» **TASK TO COMPLETE**
Please reproduce exactly the line that carries "[next-page] (167, 2388)" and all remaining lines through the last line of the data, and write nothing else.
^^^^^^^^^^^^^^^^
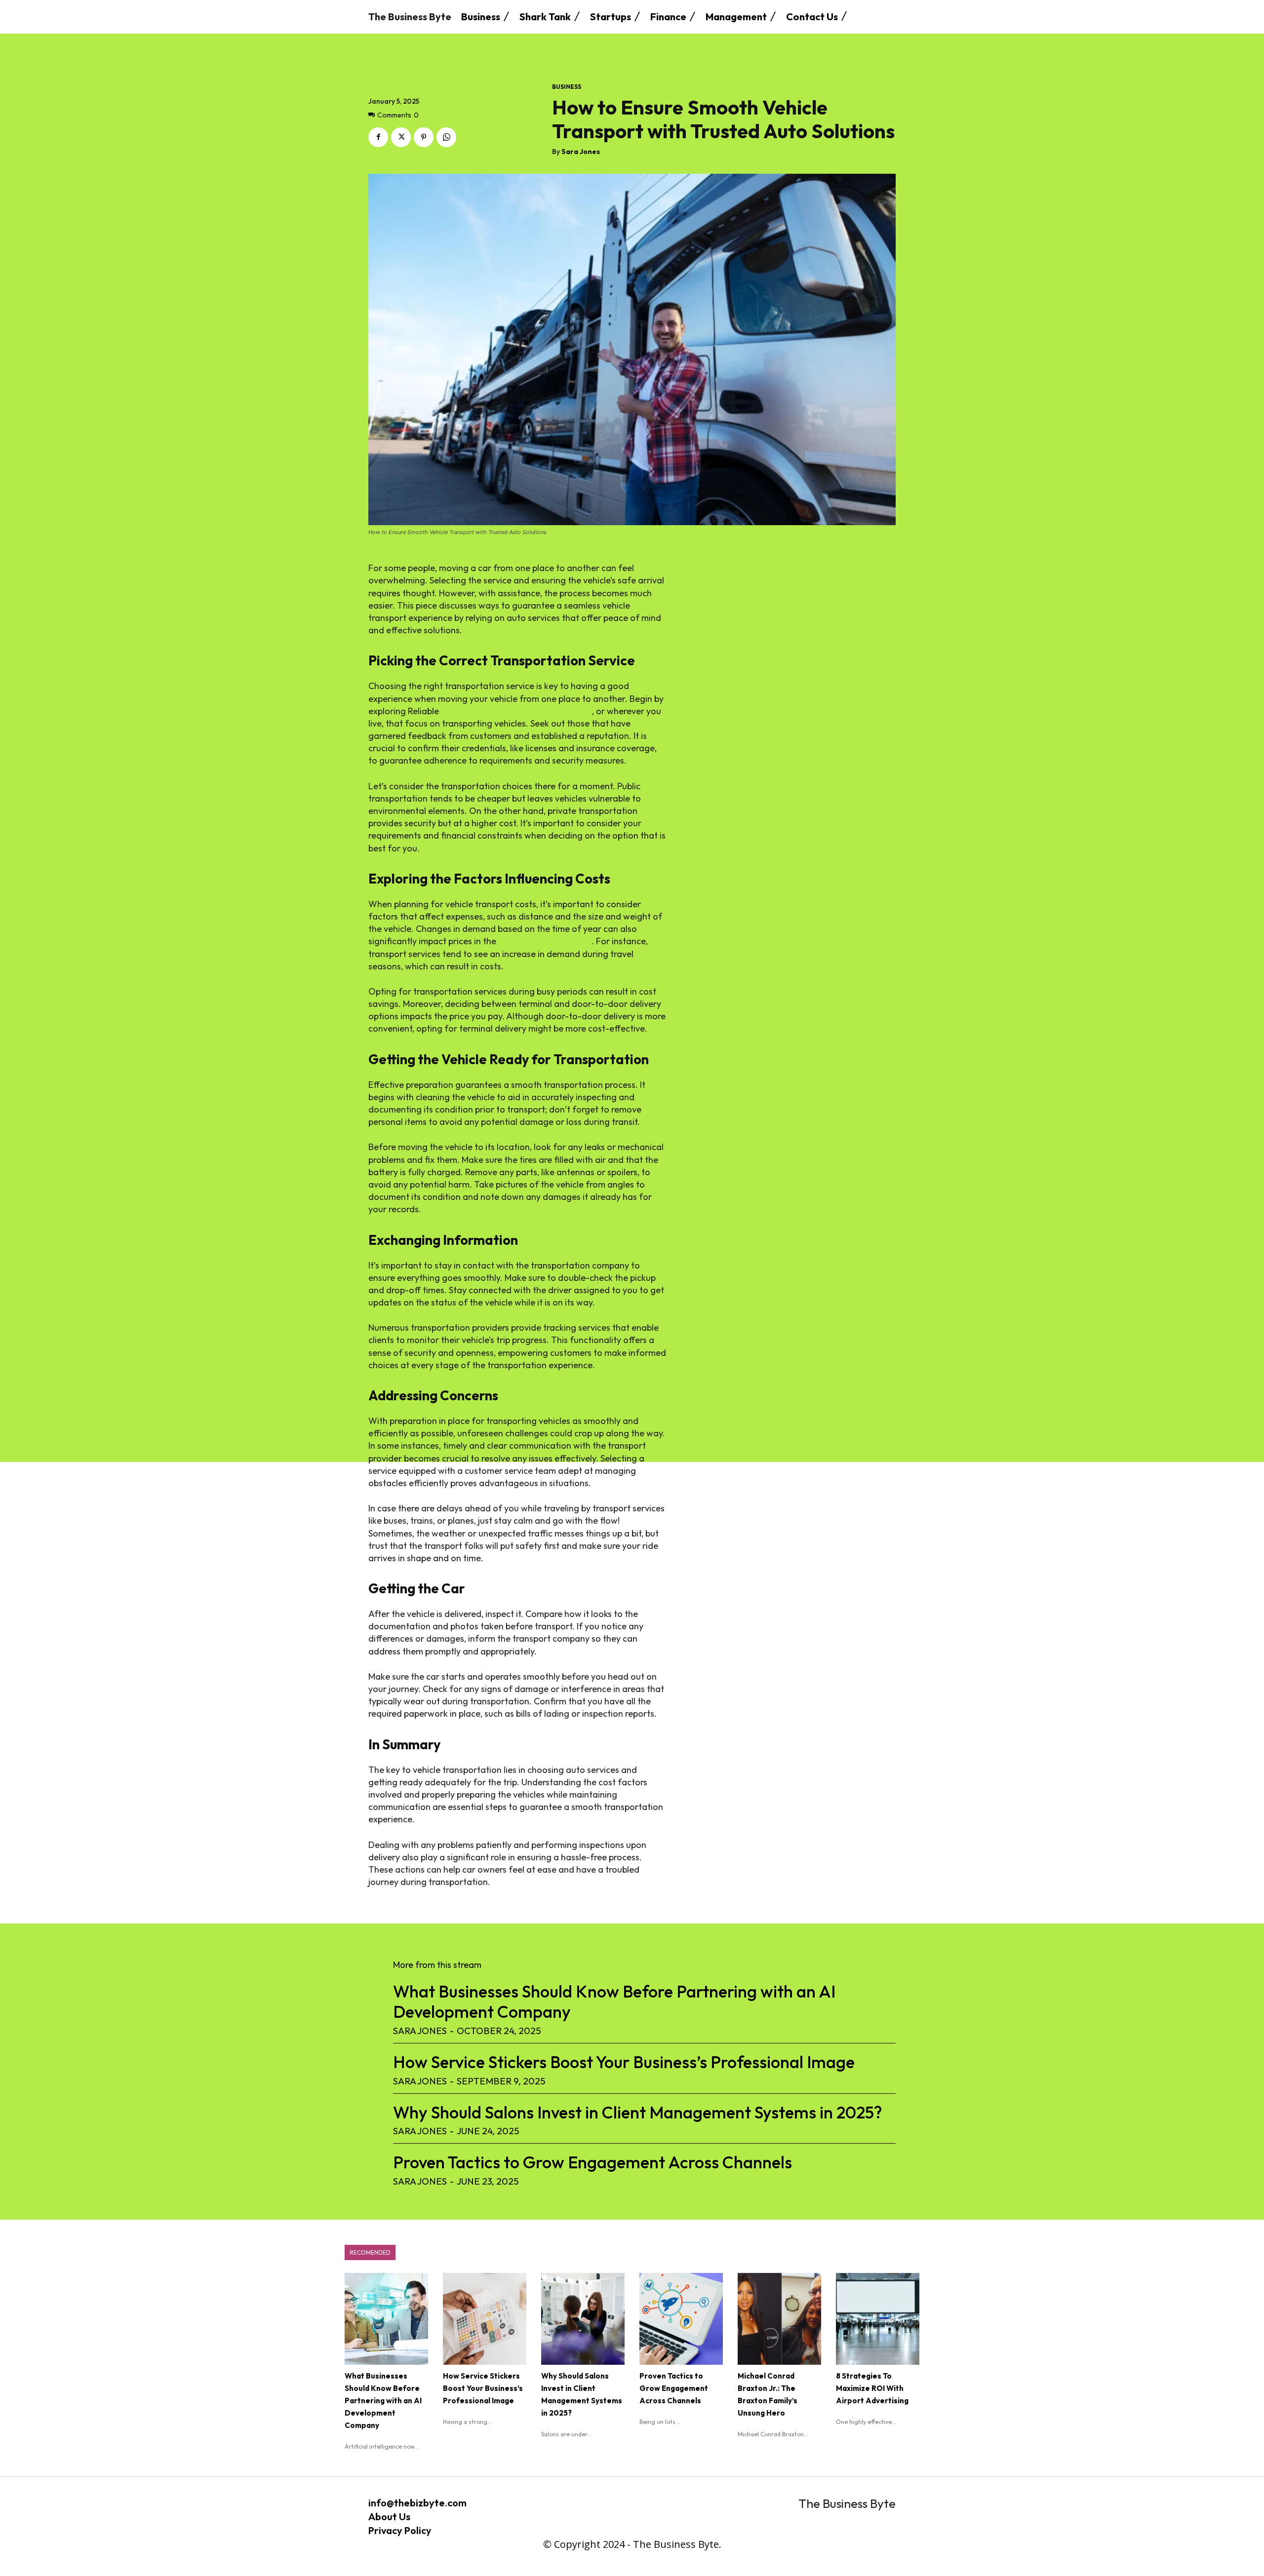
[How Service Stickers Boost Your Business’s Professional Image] (484, 2319)
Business (566, 86)
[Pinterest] (424, 137)
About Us (389, 2516)
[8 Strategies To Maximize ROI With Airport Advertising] (877, 2319)
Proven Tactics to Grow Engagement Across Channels (592, 2162)
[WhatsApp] (446, 137)
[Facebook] (378, 137)
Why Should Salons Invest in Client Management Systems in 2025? (637, 2112)
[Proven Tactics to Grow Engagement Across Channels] (681, 2319)
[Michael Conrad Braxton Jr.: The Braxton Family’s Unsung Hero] (779, 2319)
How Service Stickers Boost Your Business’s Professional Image (624, 2062)
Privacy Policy (400, 2530)
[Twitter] (401, 137)
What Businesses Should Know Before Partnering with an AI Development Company (614, 2001)
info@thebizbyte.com (417, 2503)
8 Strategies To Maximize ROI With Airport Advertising (872, 2388)
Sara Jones (580, 152)
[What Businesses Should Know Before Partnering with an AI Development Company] (386, 2319)
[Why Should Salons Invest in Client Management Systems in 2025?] (583, 2319)
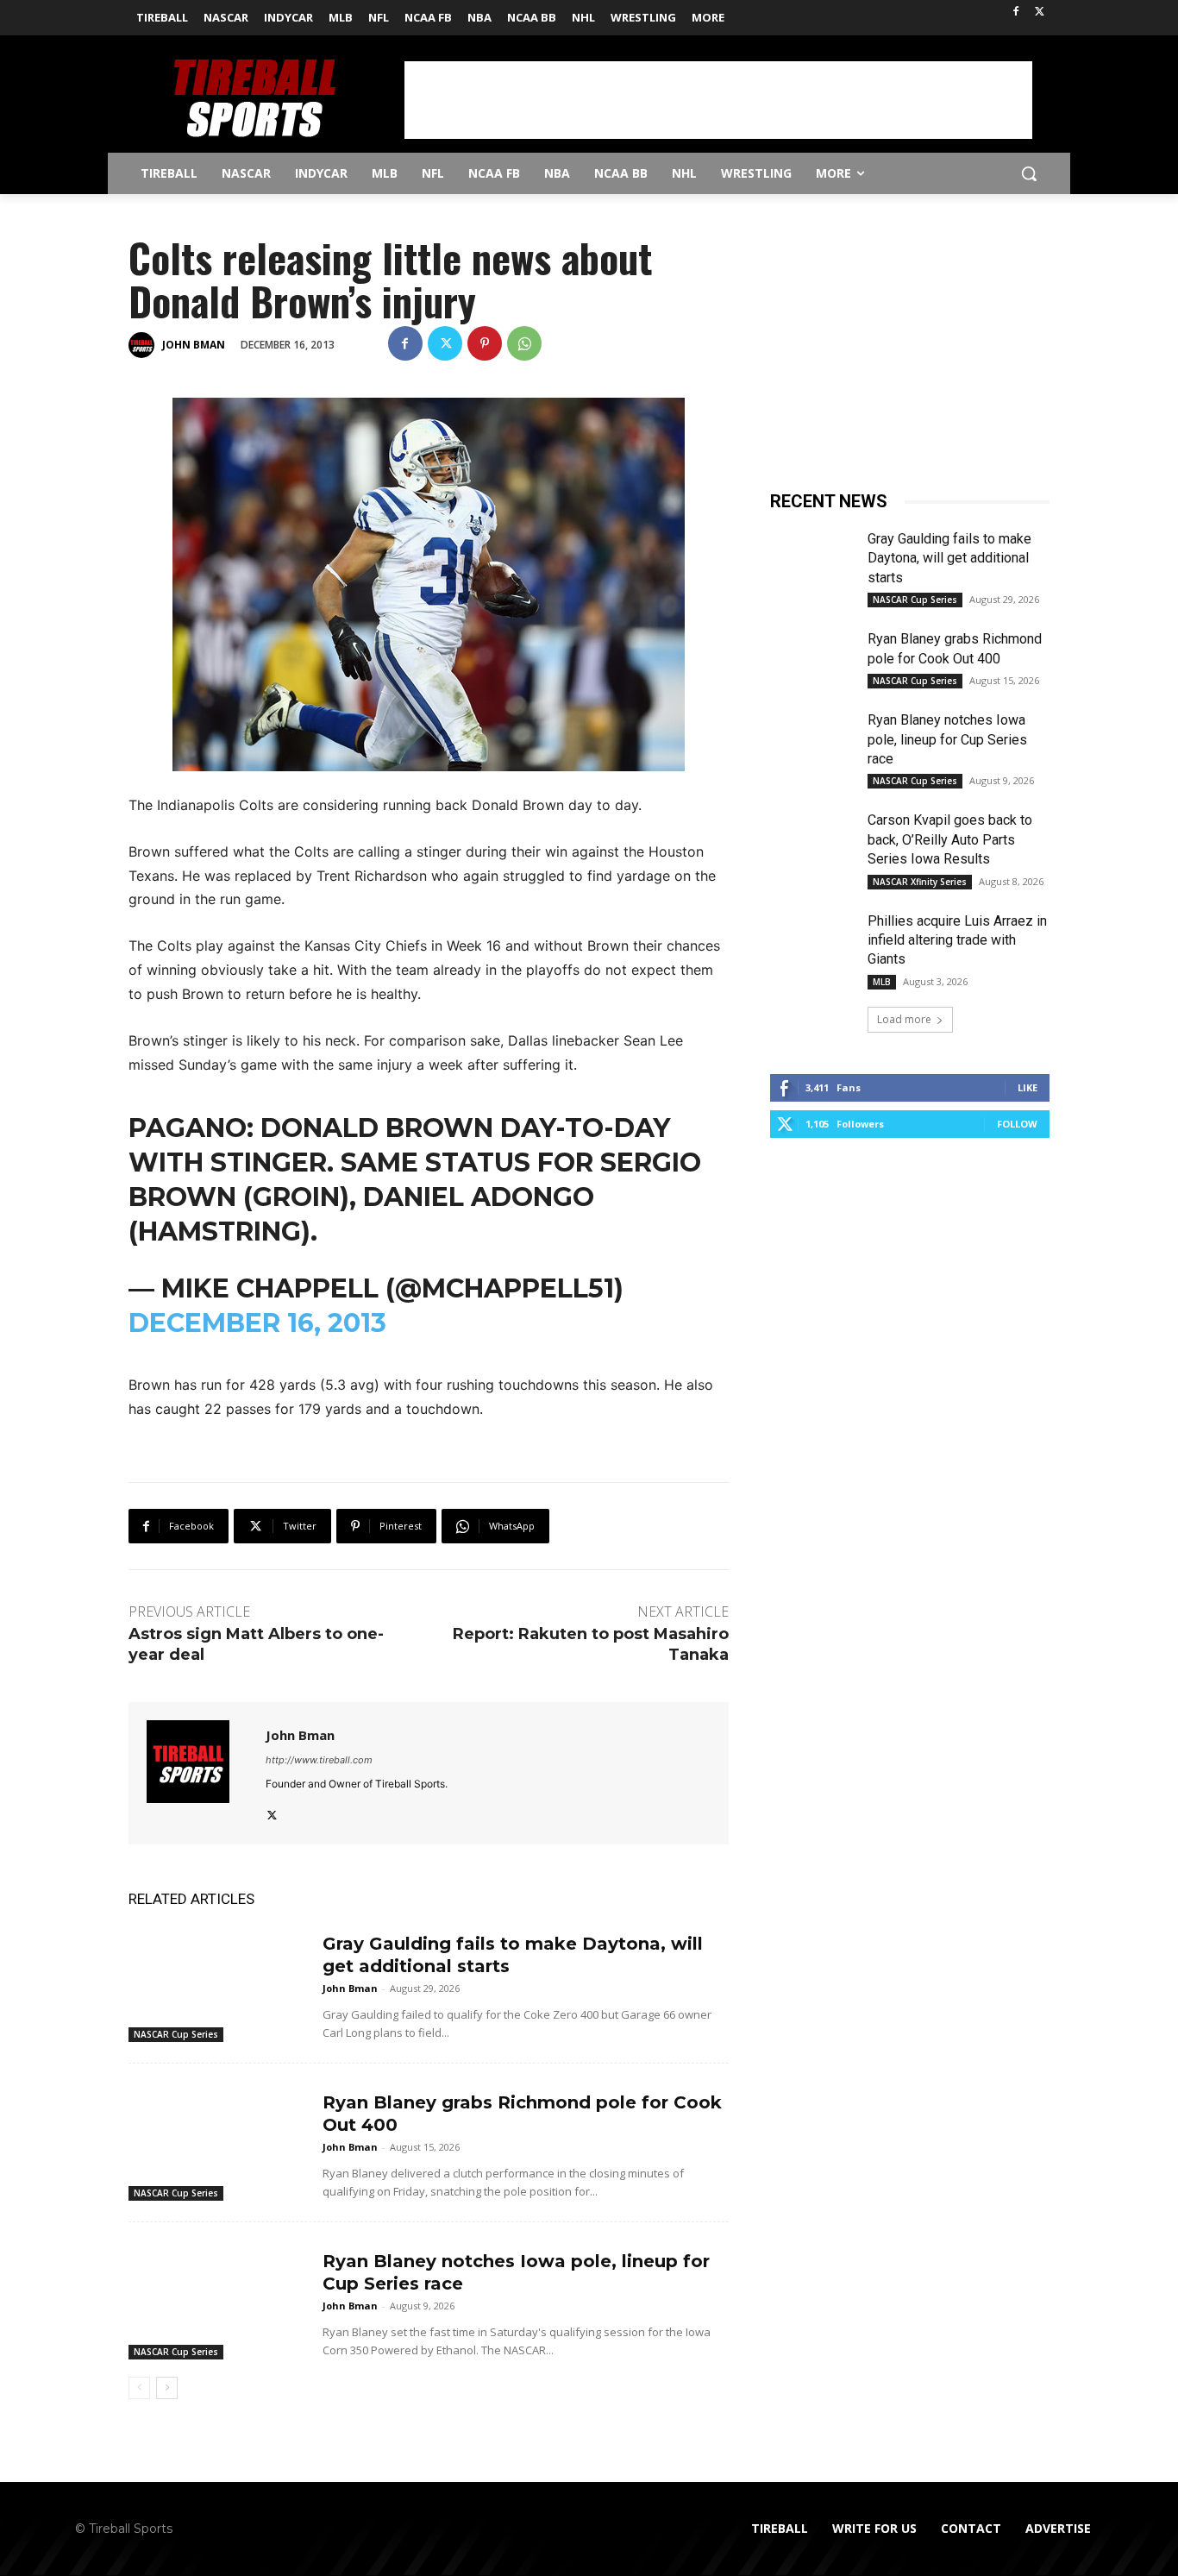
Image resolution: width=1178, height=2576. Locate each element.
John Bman (193, 344)
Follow (1017, 1123)
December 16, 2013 (257, 1323)
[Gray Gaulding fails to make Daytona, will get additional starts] (218, 1980)
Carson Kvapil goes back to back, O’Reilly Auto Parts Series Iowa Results (950, 839)
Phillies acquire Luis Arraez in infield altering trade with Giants (957, 940)
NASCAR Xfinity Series (920, 882)
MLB (882, 982)
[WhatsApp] (524, 343)
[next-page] (167, 2388)
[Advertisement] (718, 100)
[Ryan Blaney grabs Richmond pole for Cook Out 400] (218, 2139)
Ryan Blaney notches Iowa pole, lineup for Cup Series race (947, 739)
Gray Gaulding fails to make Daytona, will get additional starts (949, 558)
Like (1027, 1087)
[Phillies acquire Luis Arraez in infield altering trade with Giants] (812, 941)
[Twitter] (1040, 12)
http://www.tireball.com (319, 1760)
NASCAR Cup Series (176, 2034)
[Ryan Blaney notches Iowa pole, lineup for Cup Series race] (218, 2298)
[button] (1029, 173)
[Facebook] (1015, 12)
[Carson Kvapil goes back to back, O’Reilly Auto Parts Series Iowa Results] (812, 840)
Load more (904, 1019)
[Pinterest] (484, 343)
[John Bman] (144, 345)
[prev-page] (139, 2388)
^^^^^^^^^^^^^^^^
» **RESPONSE FOR THIS EXERCISE**
[next-page] (167, 2388)
[Advertisement] (718, 100)
[Ryan Blaney grabs Richmond pole for Cook Out 400] (218, 2139)
Ryan Blaney notches Iowa pole, lineup for Cup Series race (947, 739)
Gray Gaulding fails to make Daytona, will get additional starts (949, 558)
Like (1027, 1087)
[Phillies acquire Luis Arraez in infield altering trade with Giants] (812, 941)
[Twitter] (1040, 12)
http://www.tireball.com (319, 1760)
NASCAR Cup Series (176, 2034)
[Ryan Blaney notches Iowa pole, lineup for Cup Series race] (218, 2298)
[button] (1029, 173)
[Facebook] (1015, 12)
[Carson Kvapil goes back to back, O’Reilly Auto Parts Series Iowa Results] (812, 840)
Load more (904, 1019)
[Pinterest] (484, 343)
[John Bman] (144, 345)
[prev-page] (139, 2388)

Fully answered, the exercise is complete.